Regensburger: Wir haben eine neue und übersichtliche Homepage mit einem guten Leitsystem. Zusätzlich bieten wir einen Katalog mit 70 Anfängerworkshops an, der sehr genau erläutert, was in den Kursen angestrebt wird. In Kürze folgt auch ein Katalog mit dem Performanceprogramm.

wien.ORF.at: Welches Programm können Sie dem breiten Publikum ans Herz legen?

Regensburger: Im Programm geht es nicht nur ums Tanzen, sondern auch sehr stark um das Körperbewusstsein. Yoga, Bewegung, Pilates - das könnte auch für den Otto Normalverbraucher interessant sein. Es gibt Kinderkurse, aber auch „Golden Age“-Kurse für über 55-Jährige. So viele Menschen haben Probleme mit ihrem Rücken, daher denke ich, dass man sich über diese Kurse drüber trauen soll.

Karl Regensburger

Nikolaus Similache

wien.ORF.at: Welche Höhepunkte bietet das Festival bei den Performances?

Regensburger: Akram Khan, ein Choreograf aus Großbritannien, wird ein Solo im Burgtheater zeigen. Er bringt mit seiner Company sein neues Stück “in the mind of igor” mit. Außerdem wird Doris Uhlrich mit 20 Tänzern das Fleisch fliegen lassen. Silke Grabinger hat sich als Versuchsperson fünf verschiedenen Choreografen ausgeliefert und wird fünf kurze Stücke hintereinander darbieten. Keiner der Choreografen weiß, was der andere vorbereitet hat.

Akram Khan

Solo „Desh“, 16. und 18. Juli, Burgtheater. „iTMOi“, 20. und 22. Juli, MuseumsQuartier, Halle E.

Philipp Gehmacher kommt mit sechs „Speech Acts“, da wird also über Tanz gesprochen, ins Burgtheater.
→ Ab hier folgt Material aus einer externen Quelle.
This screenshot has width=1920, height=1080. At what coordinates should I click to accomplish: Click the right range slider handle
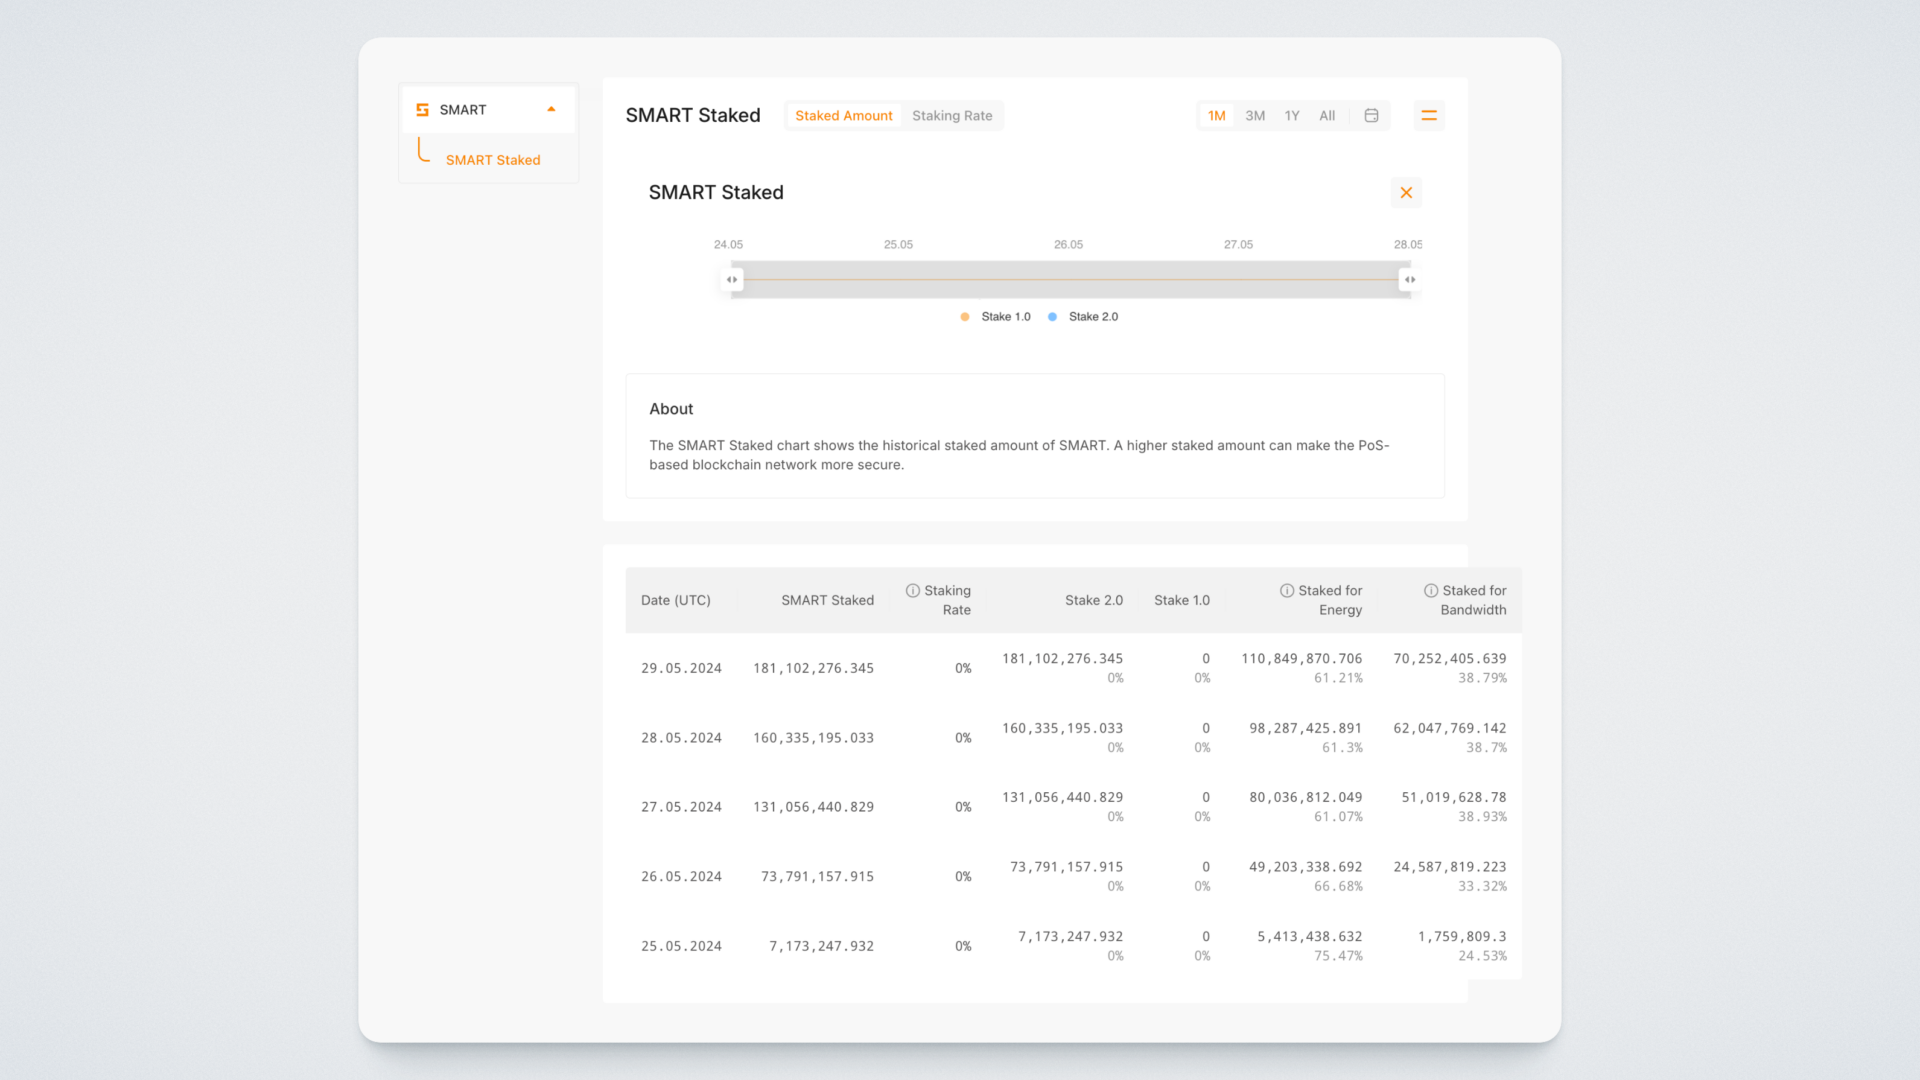click(x=1409, y=280)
Es gibt viele interessante Produktionen. Ein Geheimtipp von meiner Seite wäre vielleicht William Kentridge aus Süfdafrika mit seiner Produktion „The Refusal of Time“ im Wiener Volkstheater.
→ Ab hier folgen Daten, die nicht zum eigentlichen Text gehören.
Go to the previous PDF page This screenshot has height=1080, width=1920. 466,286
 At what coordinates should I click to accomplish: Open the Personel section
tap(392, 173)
wien.ORF.at: Welchen Geburtstagswunsch haben Sie?

Regensburger: Ich wünsche mir eine Budgetsituation, die es etwas leichter macht. Ansonsten sind meine Wünsche eher allgemeiner Natur. Natürlich hoffe ich, dass es uns besser als den Festwochen und dem Sommernachtskonzert in Schönbrunn geht und die Eröffnung am 9. Juli im MuseumsQuartier nicht verregnet ist.

wien.ORF.at: Sie meinten kürzlich, das ImPulsTanz-Festival sei ein Gegenangebot zu Salzburg und Bregenz?
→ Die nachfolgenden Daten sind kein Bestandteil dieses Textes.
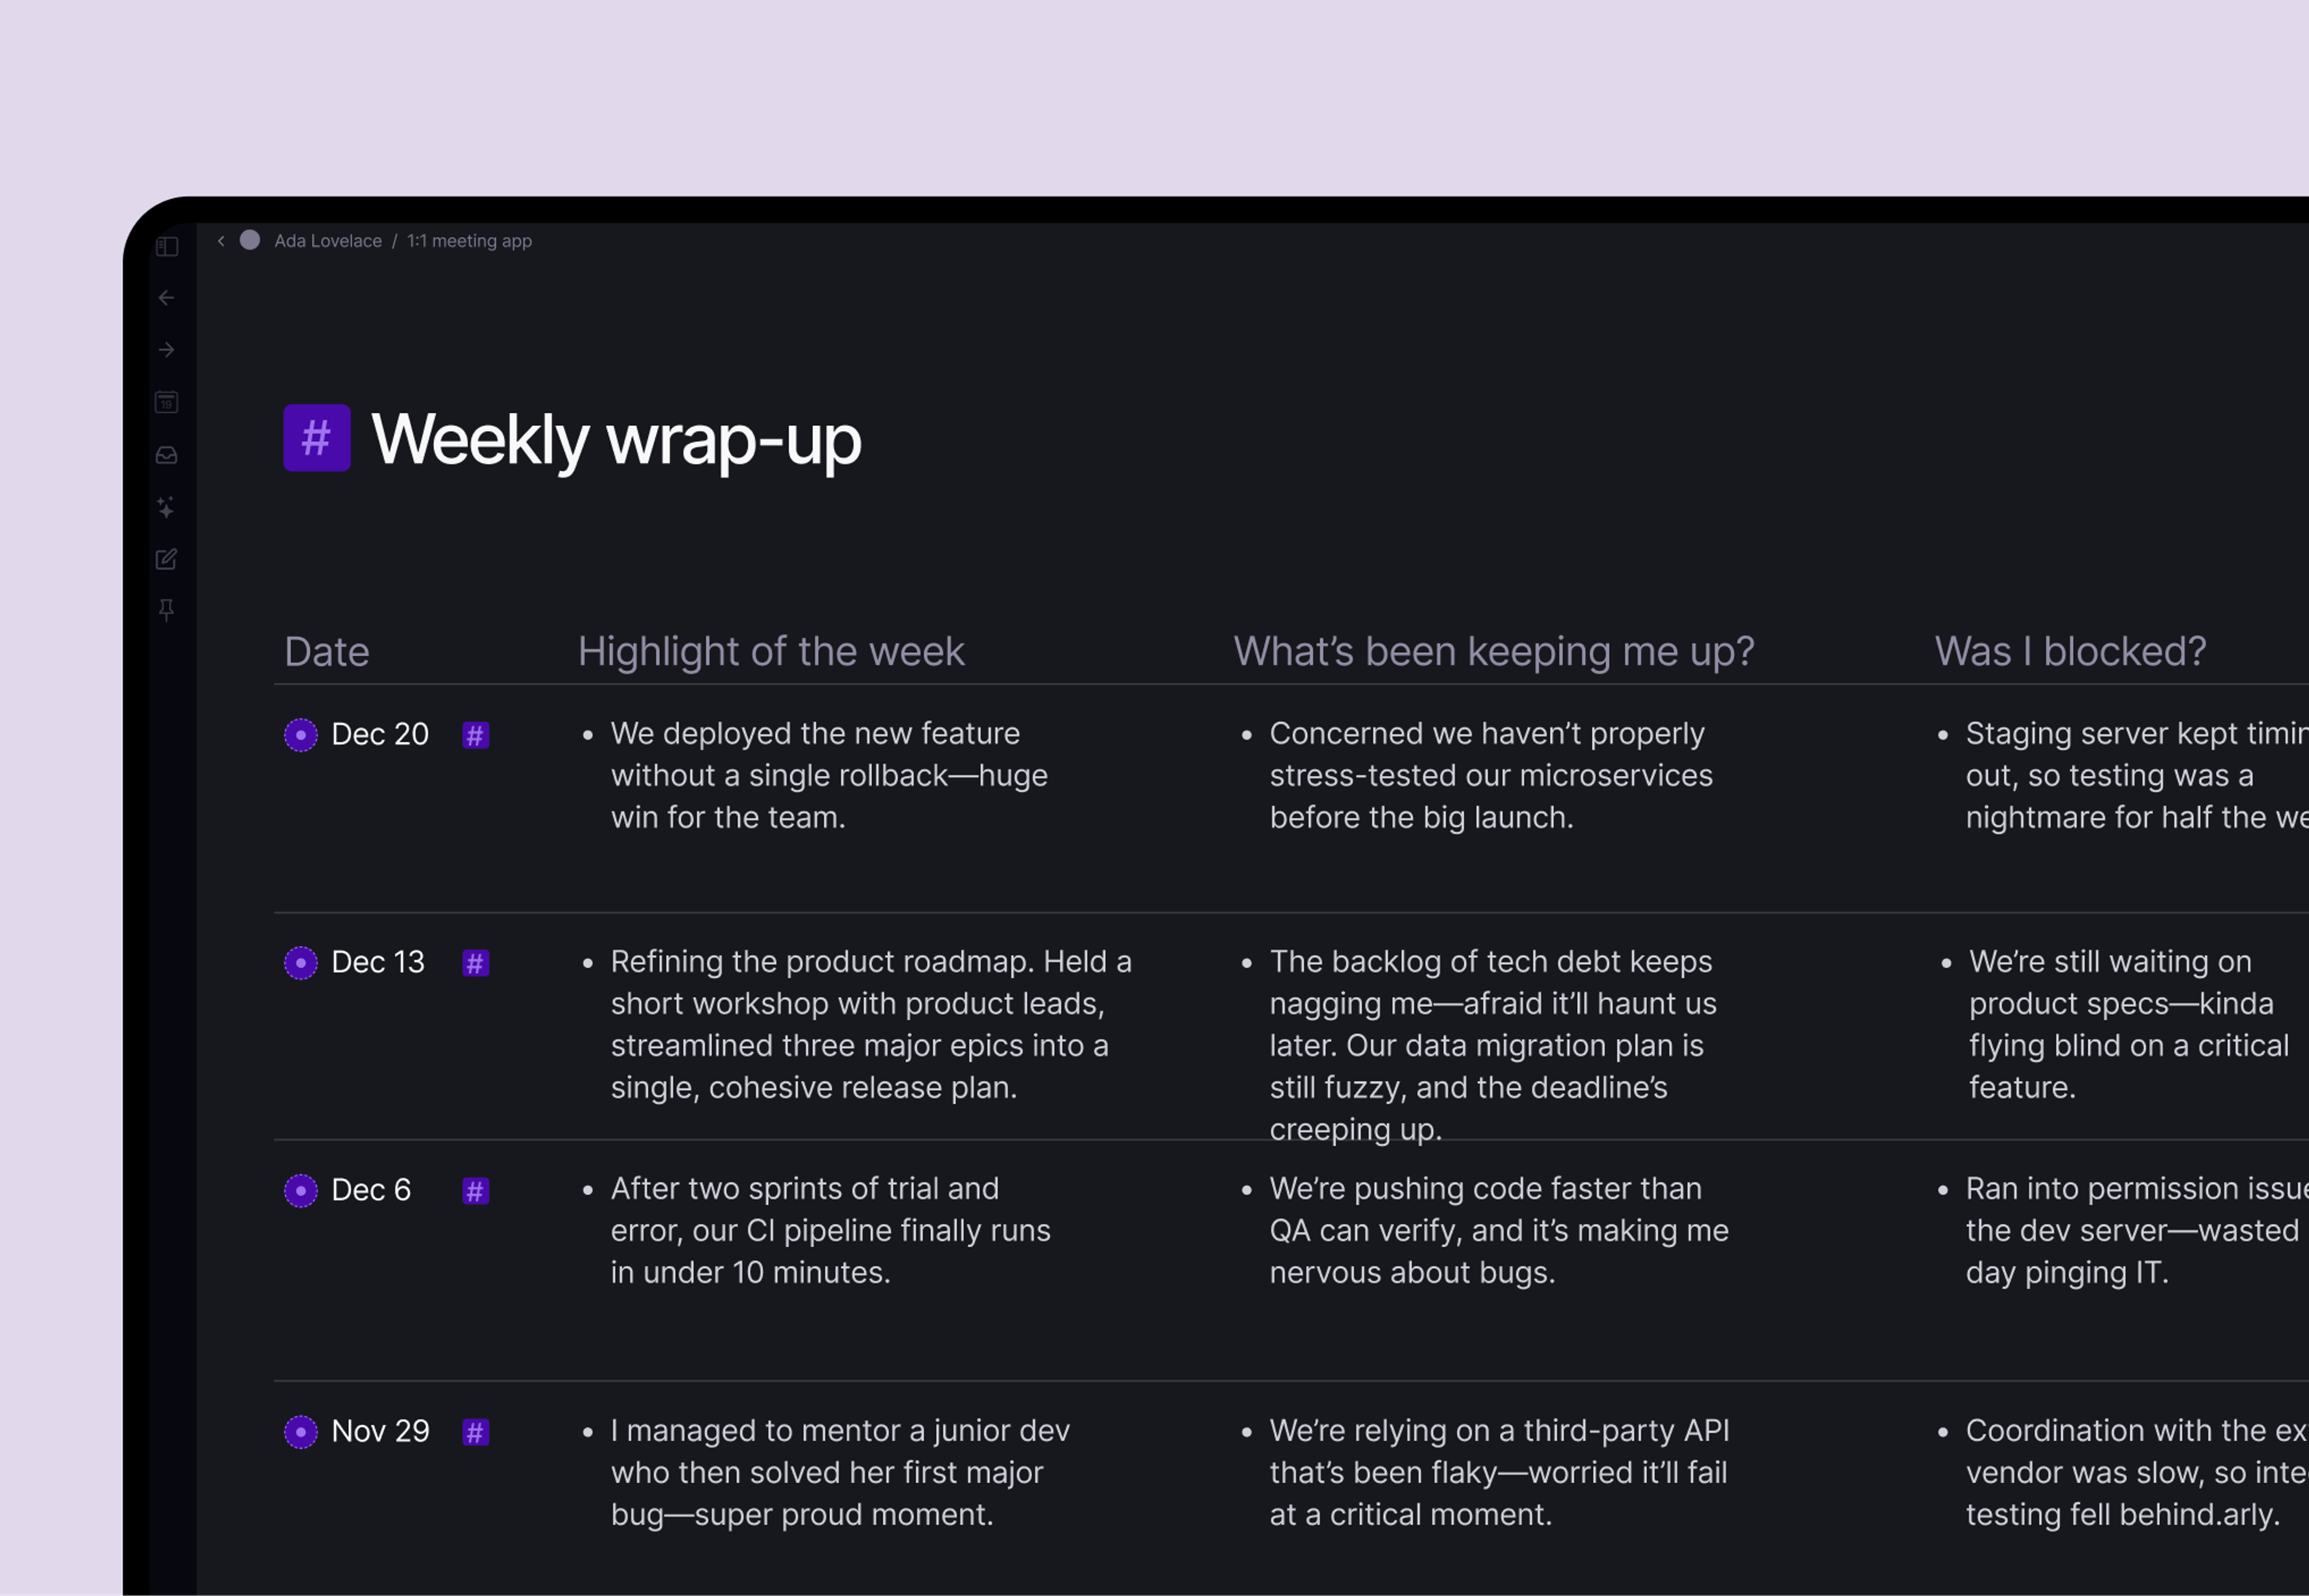This screenshot has width=2309, height=1596.
Task: Open the Ada Lovelace breadcrumb link
Action: [x=328, y=241]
Regensburger: Das berühmte Sommerloch, das man so gern zitiert, das gibt es in Wien gar nicht. Wir bespielen 14 Theater und sind das größte Festival des zeitgenössischen Tanzes in Europa. Wenn Wien das mehr hervorheben würde, dann wäre es ein positives Gegengewicht zu den Salzburger Festspielen oder zu Bregenz. Das Festival ist ein Geschenk an die Wienerinnen und Wiener. Sie sind dem Festival auch sehr aufgeschlossen. Es reisen ja Leute aus 100 Nationen an. Man spürt sehr viel Freude, dass es wieder passiert.